Plant species vary in their ability to utilize NH4 or NO3 as the sole source of N although a majority of them grow best with a mixture of the two. However, when used as an exclusive source of N, NH4 may cause growth inhibition in many species, particularly in those grown under arable conditions (Cramer and Lewis, 1993; Marschner, 1999). Under these conditions, nitrification is generally quite rapid and hence deleterious effects of NH4 are avoided. Under saline conditions also, NH4 is reported to increase the sensitivity of plants whereas NO3 has been reported to moderate the negative effects of salinity (Khan et al., 1994). However, the plants are bound to face higher concentrations of NH4 under saline conditions because of the inhibitory effects of salts on the process of nitrification. It would appear therefore that nitrification inhibition would be a blessing for arable plants grown on normal agricultural soils whereas it may be an added problem for those grown on salt-affected lands. Several studies indeed show a positive effect of nitrification inhibitors on plant growth and N use efficiency (Crawford and Chalk, 1993; Lodhi and Azam, 1998; Lodhi et al., 1996 a,b). The mechanisms involved include i) decrease in losses through denitrification and NO3 leaching, ii) increased microbial activities in the presence of prolonged availability of NH4 and iii) increased rhizpospheric activities etc. Nitrification inhibition may not only decrease in the loss of N through denitrification and NO3 leaching, but conserve the applied N through enhanced immobilization of the persistently available NH4-N.

Form of N plays a significant role in affecting root growth, rhizodeposition and the concomitant changes in different rhizospheric microbial functions including root-induced N mineralization. In wheat and maize, root growth may be restricted in NH4 compared to NO3-fed plants and may be attributed to an increased root respiration, greater allocation of photosynthates to nitrogenous than structural component and increased export of carbon (probably as amino acids) from root to shoot than that occurring under NO3 nutrition. In addition, NH4 nutrition leads to a higher rhizodeposition (Giordano et al., 1994) thereby enlarging the below-ground sink for photosynthates, most probably at the expense of plant tops thereby reducing the biomass yield. However, increase in rhizodeposition due to increased/sustained availability of NH4 may also prove beneficial to plants in terms of increased microbial activities and especially the mineralization of native soil N. In laboratory experiments, a significant increase in the mineralization of soil N has been observed following addition of easily oxidizable C (Azam et al., 1989).

It has also been suggested above, that mineralization of N from soil organic matter is more intense in the presence of NH4 than NO3. Jenkinson et al. (1985) attributed this to “pool substitution” whereby the native N stands proxy for the applied N giving the impression of enhanced mineralization of the later.

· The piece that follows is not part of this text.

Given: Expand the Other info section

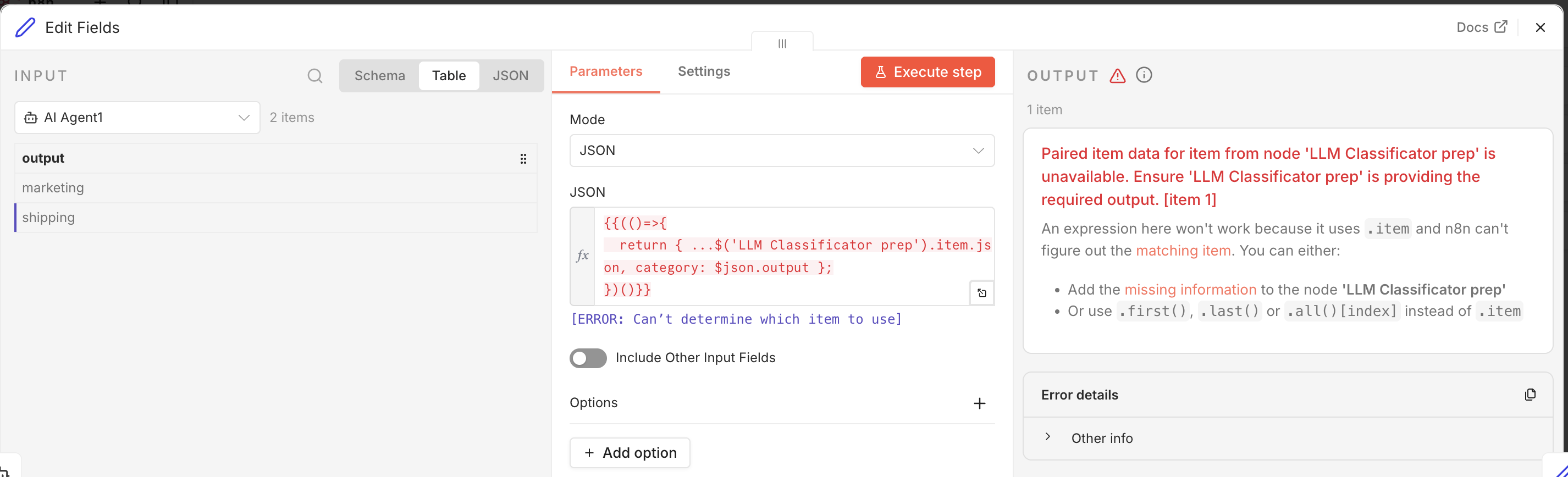Looking at the screenshot, I should click(x=1047, y=437).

The fact remains, however, that applied N (especially NH4) leads to an increase in the availability of soil N. Inhibition of nitrification may therefore lead to a higher mineralization of native soil N thereby augmenting N supplies to plants. In addition, microorganisms responsible for the synthesis of aggregation-adhesion macromolecules may be encouraged by higher availability of carbonaceous materials in the rhizosphere. This will result in better soil structure as well as improved moisture holding capacity of the soil at the root surface. The later may help the plants withstand drought stress at least temporarily. Thus, in spite of the negative effects of NH4, inhibition of nitrification may still exert beneficial effects on plant growth as mentioned above. The negative effects can be overcome to a significant extent by developing plant types more efficient in using NH4; the so-called “ammoniphilic plants” (Prasad et al., 1983). Plants like rice, sugarcane and kallar grass (Leptochloa fusca) etc. growing under high soil moisture conditions can be considered as ammoniphilic plants. Efforts are needed, however, to engineer arable crops (like wheat) for improved tolerance to NH4 while employing nitrification inhibitors.

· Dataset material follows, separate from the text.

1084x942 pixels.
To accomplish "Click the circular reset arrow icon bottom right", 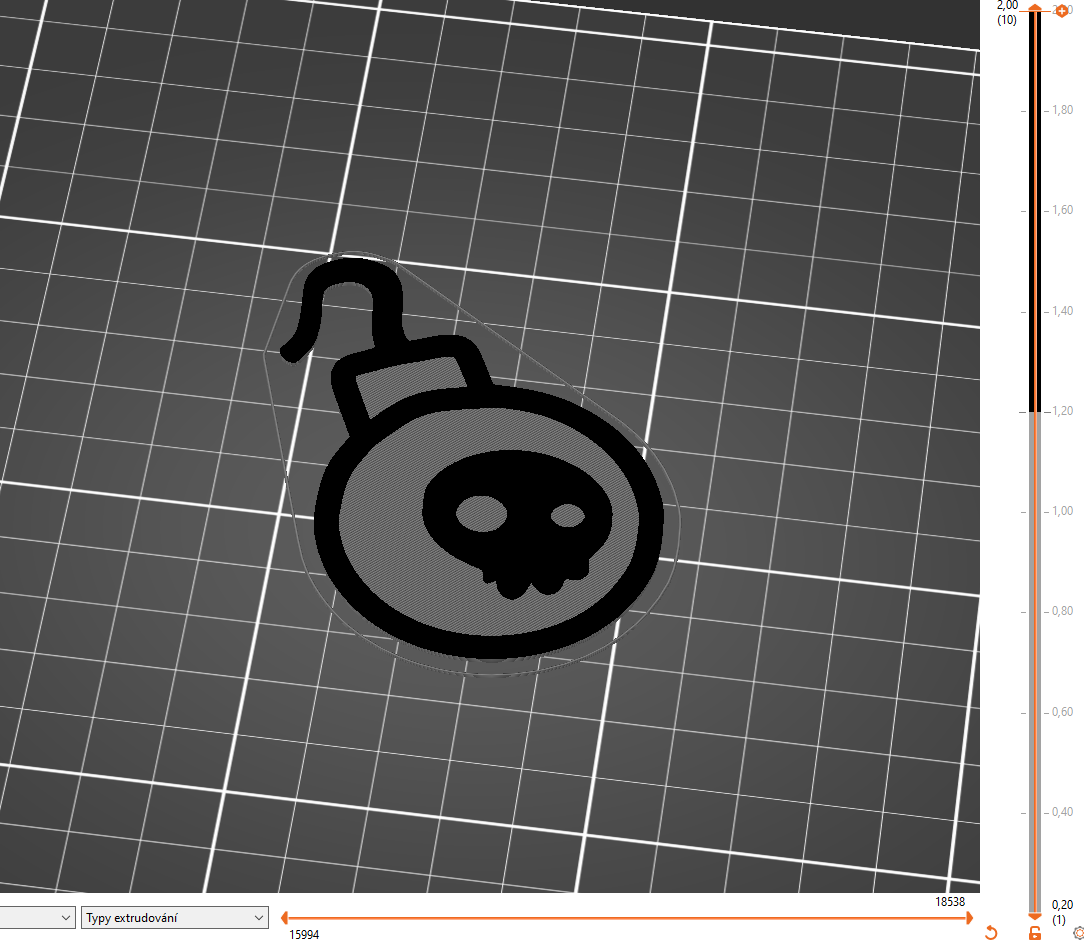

Another aspect worth consideration is the susceptibility of NO3 to leaching beyond the effective root zone after being converted to Ca(NO3)2 in the presence of ionic Ca. In Pakistan, the soils are mostly calcareous and hence the conditions are quite conducive to this mode of NO3 escape especially following organic amendment that helps in the release of Ca. The leaching is more pronounced in clayey soils at near neutral pH as negative charge on the clays repels NO3 thereby facilitating the process of leaching. Hence, not only the use efficiency of NO3 will remain low under these conditions but N economy of the system will be negatively affected.

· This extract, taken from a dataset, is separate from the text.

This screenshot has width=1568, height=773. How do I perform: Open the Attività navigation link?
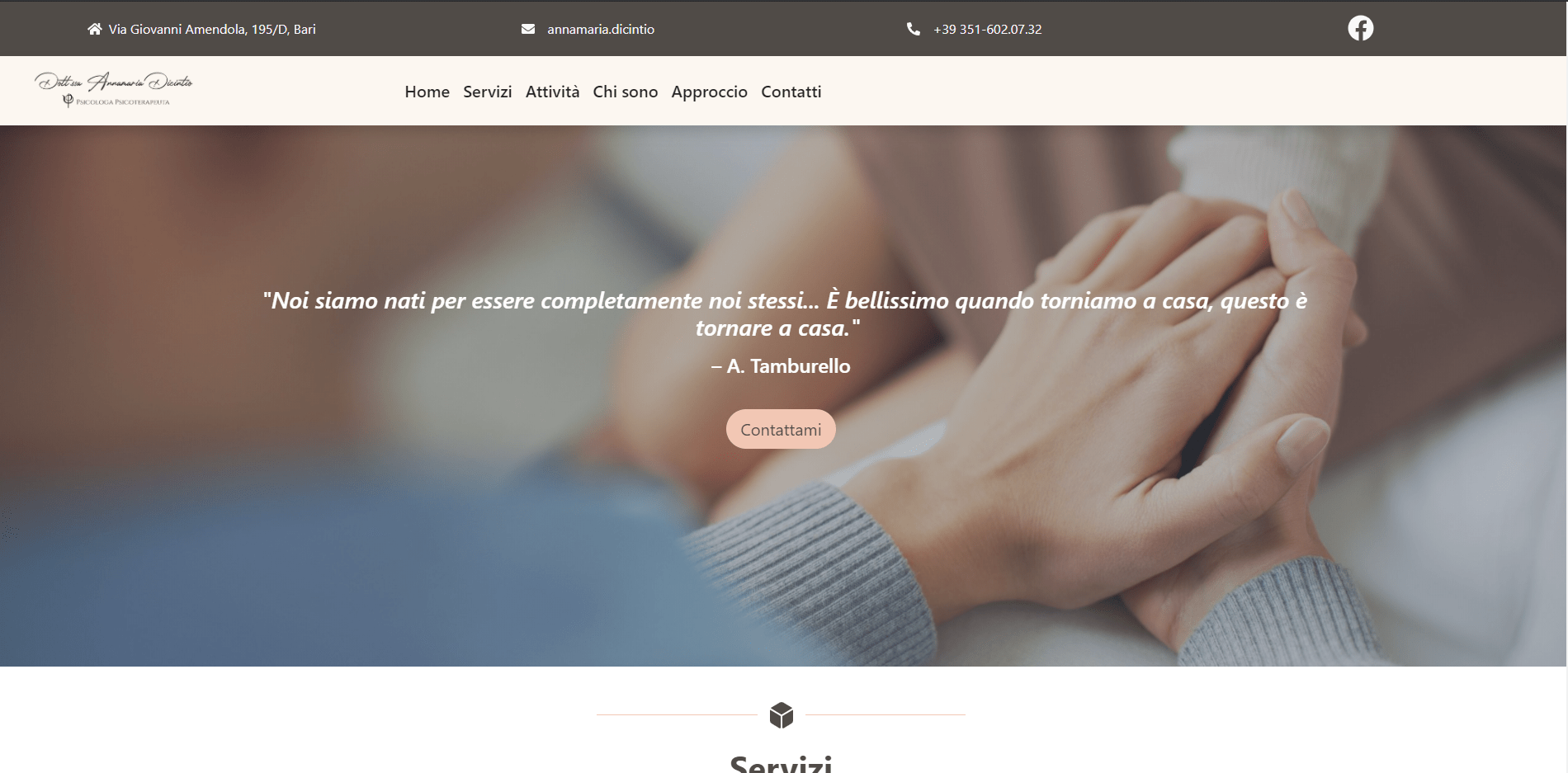552,92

How to inhibit nitrification?

The underlying concept in using nitrification inhibitors (NIs) is to decrease the availability of NO3 and hence its vulnerability to escape mechanisms as the later is directly proportional to the former. A great deal of work has been done and reported on the ways to retard/inhibit the rate of nitrification not only to reduce fertilizer N losses (Aulakh et al., 1984) but also to prolong the persistence of fertilizer N in ammoniacal form (Crawford and Chalk, 1993). In recent years a large number of chemicals, including pesticides, have been used to inhibit nitrification (Bremner and Bundy, 1974; Feng and Barker, 1990; McCarty and Bremner, 1989; Lodhi et al., 1996b). Some effective nitrification inhibitors along with their inhibition potential are listed in Table 1.

Among the different inhibitors, N-Serve and DCD are indeed the most frequently used (Hauck, 1980; Chalk et al., 1990; Bronson et al., 1992; Guiraud et al., 1992; Abbes et al., 1995; Lodhi et al., 1996b; McTaggart et al., 1997). The recommended rate of N-Serve application is 1.1 kg ha–1, while DCD can be applied together with the fertilizer at 1-5% on N content basis. Dyciandiamide is an efficient inhibitor (Rodgers and Ainsworth, 1982). Being nonvolatile, nonhygroscopic and relatively soluble in water (23 g L–1 at 13 °C), it is one of the most convenient inhibitors to be used in formulations with a a variety of fertilizers (Gioacchini et al., 2002).

In addition to the synthetic inhibitors, allelochemics released by plants are also reported to have an inhibitory effect. Rice (1984) postulated that because inhibition of nitrification results in conservation of both energy and nitrogen, vegetation in late succession or climax ecosystems contains plants that release allelochemicals that inhibit nitrification in soil.

Table 1:
Some commonly used nitrification inhibitors with variable inhibitory effect in different soils (adopted from McCarty and Bremner, 1989)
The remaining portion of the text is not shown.